Le financement initial du Domaine agricole communautaire (Dac) en cours de réalisation à Sangalkame a été estimé à 4 milliards de francs Cfa. Mais d’après le coordonnateur national du Programme des domaines agricoles communautaires (Prodac), Mamina Daffé, le coût de l’investissement va atteindre 10 milliards de francs Cfa.

Le coût de l’investissement du Domaines agricoles communautaires (Dac) prévu pour Sangalkam et environs va atteindre 10 milliards de francs Cfa.
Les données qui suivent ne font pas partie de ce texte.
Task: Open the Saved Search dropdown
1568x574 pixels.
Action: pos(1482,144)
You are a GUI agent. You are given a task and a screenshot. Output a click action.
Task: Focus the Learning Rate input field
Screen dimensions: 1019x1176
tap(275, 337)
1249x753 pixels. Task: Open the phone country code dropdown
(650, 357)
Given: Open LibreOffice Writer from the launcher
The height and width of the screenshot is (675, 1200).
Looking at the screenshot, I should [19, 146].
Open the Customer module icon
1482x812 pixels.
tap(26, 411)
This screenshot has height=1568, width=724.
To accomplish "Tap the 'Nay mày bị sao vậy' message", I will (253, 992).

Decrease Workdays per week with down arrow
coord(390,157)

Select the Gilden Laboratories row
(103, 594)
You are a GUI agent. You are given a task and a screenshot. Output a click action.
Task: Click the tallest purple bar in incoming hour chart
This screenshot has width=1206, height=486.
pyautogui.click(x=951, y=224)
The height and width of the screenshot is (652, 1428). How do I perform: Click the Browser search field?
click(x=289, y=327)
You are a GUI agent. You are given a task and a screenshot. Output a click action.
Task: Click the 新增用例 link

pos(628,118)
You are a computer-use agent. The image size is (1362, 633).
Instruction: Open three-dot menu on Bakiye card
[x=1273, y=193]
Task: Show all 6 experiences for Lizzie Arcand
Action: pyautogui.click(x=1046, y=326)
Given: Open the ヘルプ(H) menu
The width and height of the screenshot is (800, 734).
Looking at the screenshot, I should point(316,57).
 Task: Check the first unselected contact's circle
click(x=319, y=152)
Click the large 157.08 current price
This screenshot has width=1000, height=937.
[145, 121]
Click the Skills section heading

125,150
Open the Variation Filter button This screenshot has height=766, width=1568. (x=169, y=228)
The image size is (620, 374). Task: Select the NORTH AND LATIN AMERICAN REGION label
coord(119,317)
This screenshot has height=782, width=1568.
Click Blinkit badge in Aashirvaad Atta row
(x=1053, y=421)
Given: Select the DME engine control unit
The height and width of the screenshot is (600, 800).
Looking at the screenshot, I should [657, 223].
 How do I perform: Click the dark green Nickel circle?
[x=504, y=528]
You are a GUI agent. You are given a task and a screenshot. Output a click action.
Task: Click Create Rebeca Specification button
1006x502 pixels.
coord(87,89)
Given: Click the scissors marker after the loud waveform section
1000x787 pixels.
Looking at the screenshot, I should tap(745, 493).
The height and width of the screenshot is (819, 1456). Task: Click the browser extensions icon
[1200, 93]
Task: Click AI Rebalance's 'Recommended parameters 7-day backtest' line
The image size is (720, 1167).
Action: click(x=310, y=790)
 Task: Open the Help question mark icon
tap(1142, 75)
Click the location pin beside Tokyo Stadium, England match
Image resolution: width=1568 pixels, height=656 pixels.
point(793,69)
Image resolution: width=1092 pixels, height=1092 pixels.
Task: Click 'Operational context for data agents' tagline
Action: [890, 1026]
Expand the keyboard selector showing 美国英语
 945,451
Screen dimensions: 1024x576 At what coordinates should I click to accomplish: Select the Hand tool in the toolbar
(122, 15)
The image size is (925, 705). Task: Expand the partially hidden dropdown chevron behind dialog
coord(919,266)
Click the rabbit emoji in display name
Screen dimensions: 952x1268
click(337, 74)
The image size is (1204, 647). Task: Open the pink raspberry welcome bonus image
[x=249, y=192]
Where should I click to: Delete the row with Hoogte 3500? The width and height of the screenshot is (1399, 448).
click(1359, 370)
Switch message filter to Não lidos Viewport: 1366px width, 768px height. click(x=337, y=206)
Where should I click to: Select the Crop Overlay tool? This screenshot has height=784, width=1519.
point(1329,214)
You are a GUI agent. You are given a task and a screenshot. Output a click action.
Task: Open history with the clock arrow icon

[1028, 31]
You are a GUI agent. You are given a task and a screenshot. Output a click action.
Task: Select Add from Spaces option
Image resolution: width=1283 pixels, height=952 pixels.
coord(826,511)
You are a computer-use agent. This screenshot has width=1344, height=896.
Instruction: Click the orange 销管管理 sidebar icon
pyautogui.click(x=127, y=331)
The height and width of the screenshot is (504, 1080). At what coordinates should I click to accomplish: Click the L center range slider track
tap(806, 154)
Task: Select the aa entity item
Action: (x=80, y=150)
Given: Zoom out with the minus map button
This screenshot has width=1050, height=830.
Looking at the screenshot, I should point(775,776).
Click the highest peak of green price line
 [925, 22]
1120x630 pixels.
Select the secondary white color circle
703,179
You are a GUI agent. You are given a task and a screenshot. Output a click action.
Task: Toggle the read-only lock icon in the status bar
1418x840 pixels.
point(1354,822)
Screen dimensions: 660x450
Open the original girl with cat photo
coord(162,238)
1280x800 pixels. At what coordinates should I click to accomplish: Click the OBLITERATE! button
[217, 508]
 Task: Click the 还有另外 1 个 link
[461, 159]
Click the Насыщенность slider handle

Mamina Daffé, Coordonnateur national du Programme des domaines agricoles communautaires (Prodac), l’a fait savoir samedi, lors d’un forum de sensibilisation sur le projet. «Le premier financement de 4 milliards de francs Cfa concerne uniquement les investissements sur les terres de l’Institut sénégalais de recherche agricole (Isra), mais au total ça ira jusqu’à plus de 10 milliards de francs Cfa pour toute la zone», a-t-il fait savoir, tout en annonçant que Déni Youssou (Diamniadio) et Bud Sénégal vont accueillir les autres investissements. Il a aussi indiqué qu’au Dac de Sangalkam, on n’y pratiquera que de la culture sous serres. «On va occuper tous les 500 hectares par le système, nous y travaillons (…)  Il nous faut d’abord une haute intensité de main d’œuvre pour la réalisation des serres», a-t-il expliqué à propos de la réalisation de l’infrastructure qui polarise toute la région de Dakar.
Sur l’objet de la rencontre, le coordonnateur du Prodac explique que «c’est une séance de lancement d’un processus qui va continuer pour que les populations puissent savoir comment faire pour intégrer le Dac et comment faire pour y travailler». M. Daffé est revenu sur les rendements que peut générer ce système. «A Séfa c’est comme par magie. On est parvenu à récolter 500 tonnes d’oignon sur une surface de 10 hectares ; c’est une prouesse», a-t-il servi comme exemple. Le maire de Sangalkam qui a présidé la rencontre s’est félicité que le Dac ait été implanté dans sa commune. Pour autant, Omar Guèye aimerait que les choses aillent beaucoup plus vite. «Faire des serres c’est bien mais en attendant, il faudrait qu’avec les 4 milliards de francs Cfa consacrés au Dac que l’on aménage des superficies importantes, y implante des mini forages et donne aux populations des semences et de l’engrais pour qu’elles commencent à travailler», a demandé le ministre de la Pêche et de l’économie maritime.
C’est le président de la République Macky Sall qui avait procédé le 24 novembre 2018 au lancement des travaux du Dac de Sangalkam. Il avait particulièrement insisté sur le respect des délais des travaux qui doivent durer 4 mois.